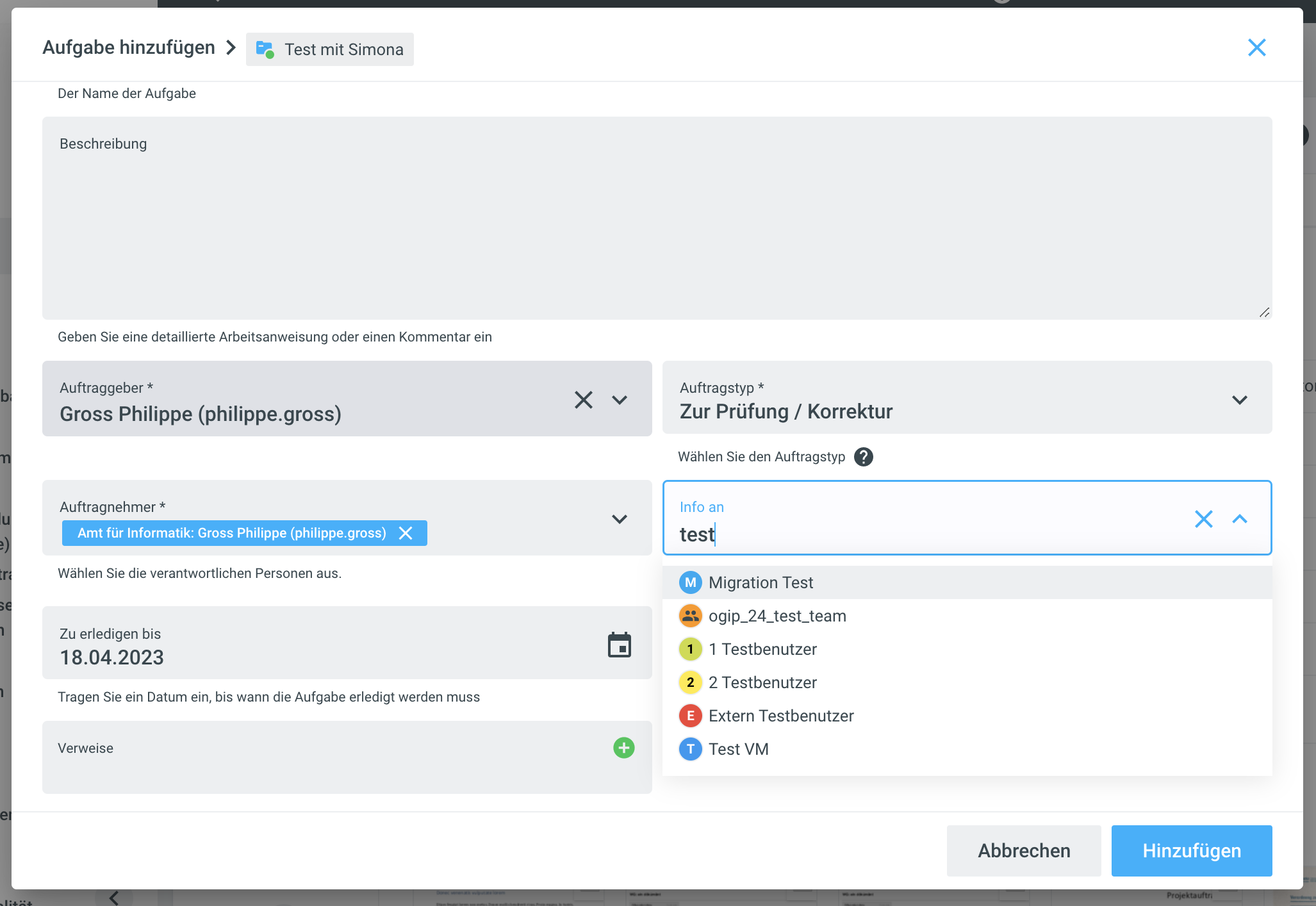1316x906 pixels.
Task: Remove the Gross Philippe chip from Auftragnehmer
Action: point(406,533)
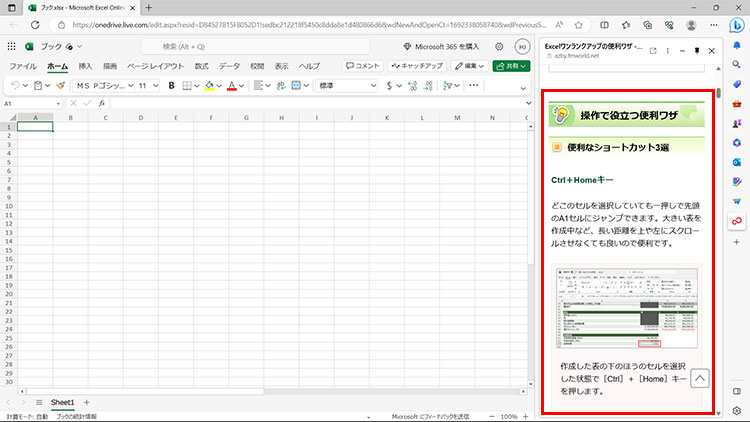
Task: Open the red font color swatch
Action: (x=231, y=86)
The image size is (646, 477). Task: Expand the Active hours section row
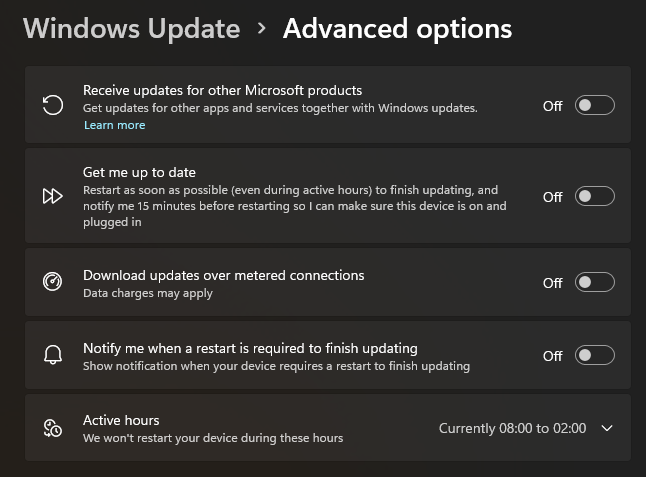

----

GIVEN EXERCISE — Rewrite the entire listing above, substituting "Quiet hours" for "Active hours" and keeping everything else the same. Leave the pictures out.

CORRECT RESULT —
1316x906 pixels.
Task: Remove the Gross Philippe chip from Auftragnehmer
Action: point(406,533)
Task: Open the red font color swatch
Action: (x=231, y=86)
The image size is (646, 477). Task: Expand the Quiet hours section row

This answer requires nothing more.